If you want a branch containing a char array (one string) then I suggest using Python's built-in bytearray type:

import ROOT
# create an array of bytes (chars) and reserve the last byte for null
# termination (last byte remains zero)
char_array = bytearray(21)
# all bytes of char_array are zeroed by default here (all b'\x00')

# create the tree
tree = ROOT.TTree('tree', 'tree')
# add a branch for char_array
tree.Branch('char_array', char_array, 'char_array[21]/C')
# set the first 20 bytes to characters of a string of length 20
char_array[:21] = 'a' * 20
# important to keep the last byte zeroed for null termination!
tree.Fill()
tree.Scan('', '', 'colsize=21')

The output of tree.Scan('', '', 'colsize=21') is:

************************************
*    Row   *            char_array *
************************************
*        0 *  aaaaaaaaaaaaaaaaaaaa *
************************************

So we know the tree is accepting the bytes correctly.

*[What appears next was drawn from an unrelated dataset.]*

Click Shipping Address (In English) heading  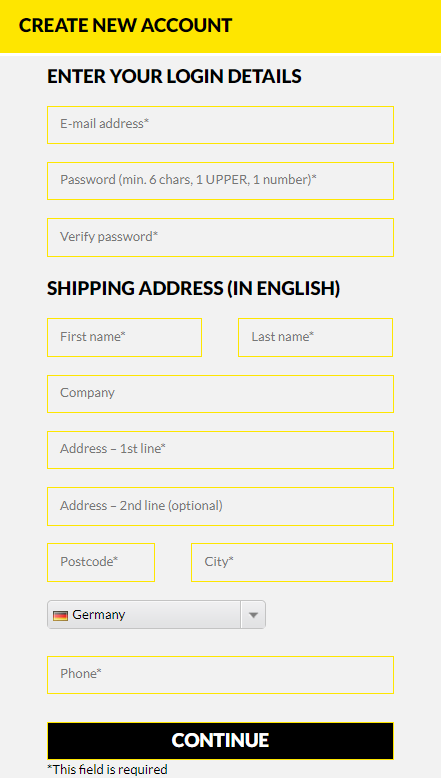(x=193, y=288)
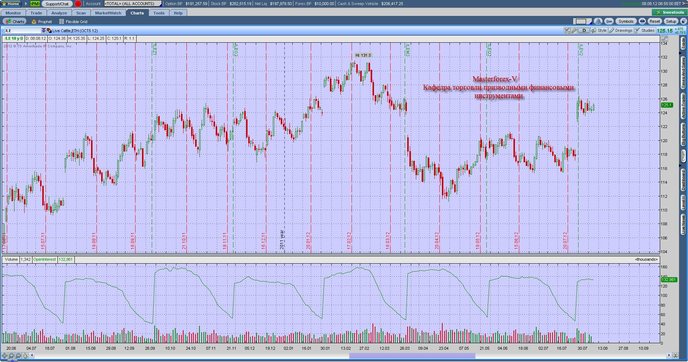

If you want to store a list of strings, then I suggest using a std::vector<std::string>:

import ROOT

strings = ROOT.vector('string')()

tree = ROOT.TTree('tree', 'tree')
tree.Branch('strings', strings)
strings.push_back('Hello')
strings.push_back('world!')
tree.Fill()
tree.Scan()

The output of tree.Scan() is:

***********************************
*    Row   * Instance *   strings *
***********************************
*        0 *        0 *     Hello *
*        0 *        1 *    world! *
***********************************

In a loop you would want to strings.clear() before filling with a new list of strings in the next entry.

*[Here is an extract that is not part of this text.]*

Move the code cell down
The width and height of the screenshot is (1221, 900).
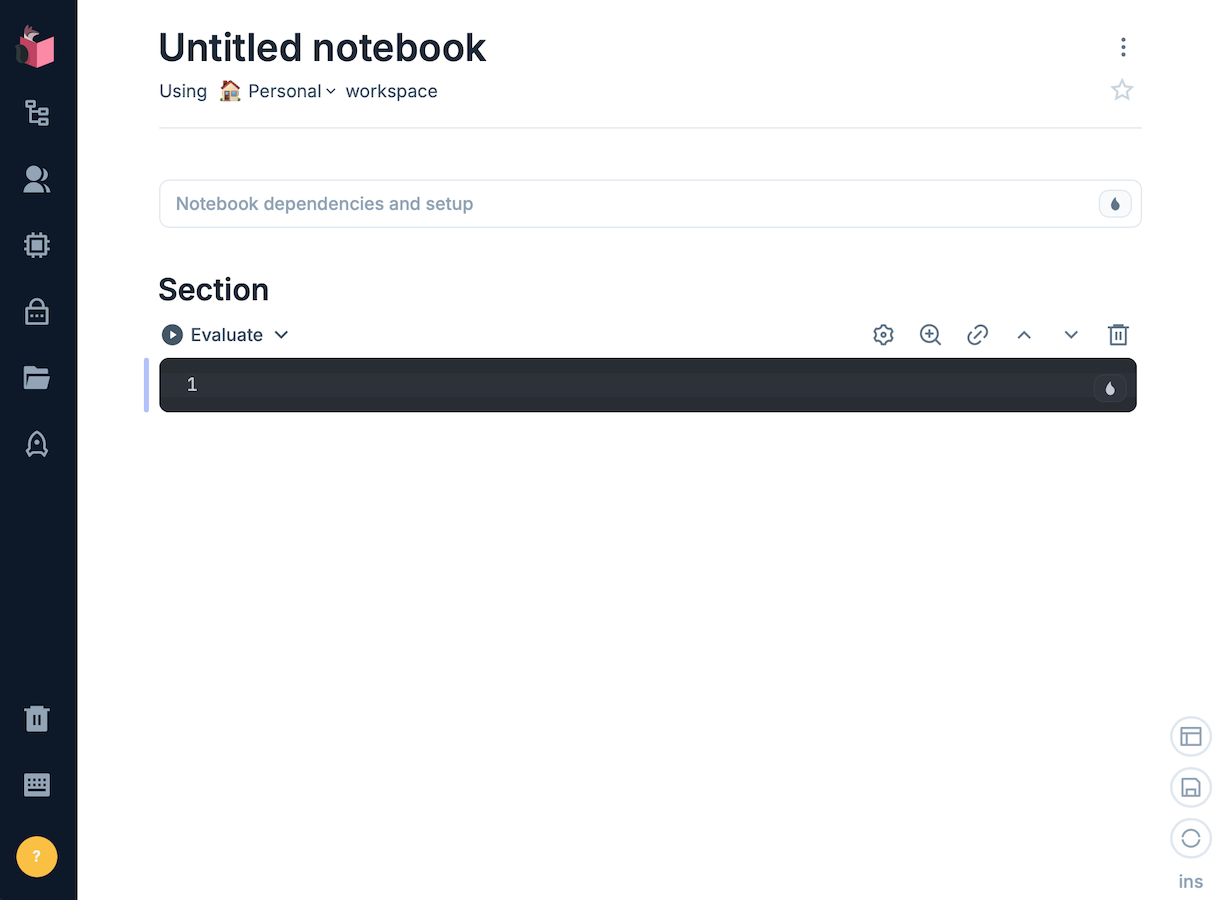pyautogui.click(x=1071, y=335)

Now, the rootpy package (also see the repository on github) provides a better way of creating trees in Python. Here is an example of how you can use char arrays in a "friendlier" way with rootpy:

from rootpy import stl
from rootpy.io import TemporaryFile
from rootpy.tree import Tree, TreeModel, CharArrayCol

class Model(TreeModel):
    # define the branches you want here
    # with branchname = branchvalue
    char_array = CharArrayCol(21)
    # the dictionary is compiled and cached for later
    # if not already available
    strings = stl.vector('string')

# create the tree inside a temporary file
with TemporaryFile():
    # all branches are created automatically according to your model above
    tree = Tree('tree', model=Model)

    tree.char_array = 'a' * 20
    # attemping to set char_array with a string of length 21 or longer will
    # result in a ValueError being raised.
    tree.strings.push_back('Hello')
    tree.strings.push_back('world!')
    tree.Fill()
    tree.Scan('', '', 'colsize=21')

The output of tree.Scan('', '', 'colsize=21') is:

***********************************************************************
*    Row   * Instance *            char_array *               strings *
***********************************************************************
*        0 *        0 *  aaaaaaaaaaaaaaaaaaaa *                 Hello *
*        0 *        1 *  aaaaaaaaaaaaaaaaaaaa *                world! *
***********************************************************************

See another example of using TreeModels with rootpy here:

https://github.com/rootpy/rootpy/blob/master/examples/tree/model_simple.py

OTHER TIPS

You've defined the test member of a runLine as an array of 20 chars:

Char_t test[20];\

But then you're trying to pass it a list of two strings:

newline.test = ["AbcDefgHijkLmnOp","aaaaaaaaaaaaaaaaaaa"]

This doesn't make any sense in C (or CINT) or in Python, so of course it doesn't make any sense in PyROOT either.

Also, there seems to be a lot of confusion in your question. You say you need to pass PyROOT "an array, obviously, using not lists or dictionaries, but the array module"… but PyROOT doesn't particularly care about the Python array module. You've tagged your question numpy, which implies that you may be thinking of numpy rather than array as "the array module", but last time I checked (which, admittedly, is quite some time ago), they didn't interact together at all; you had to explicitly ask numpy to export buffers if you wanted something you could pass to PyROOT.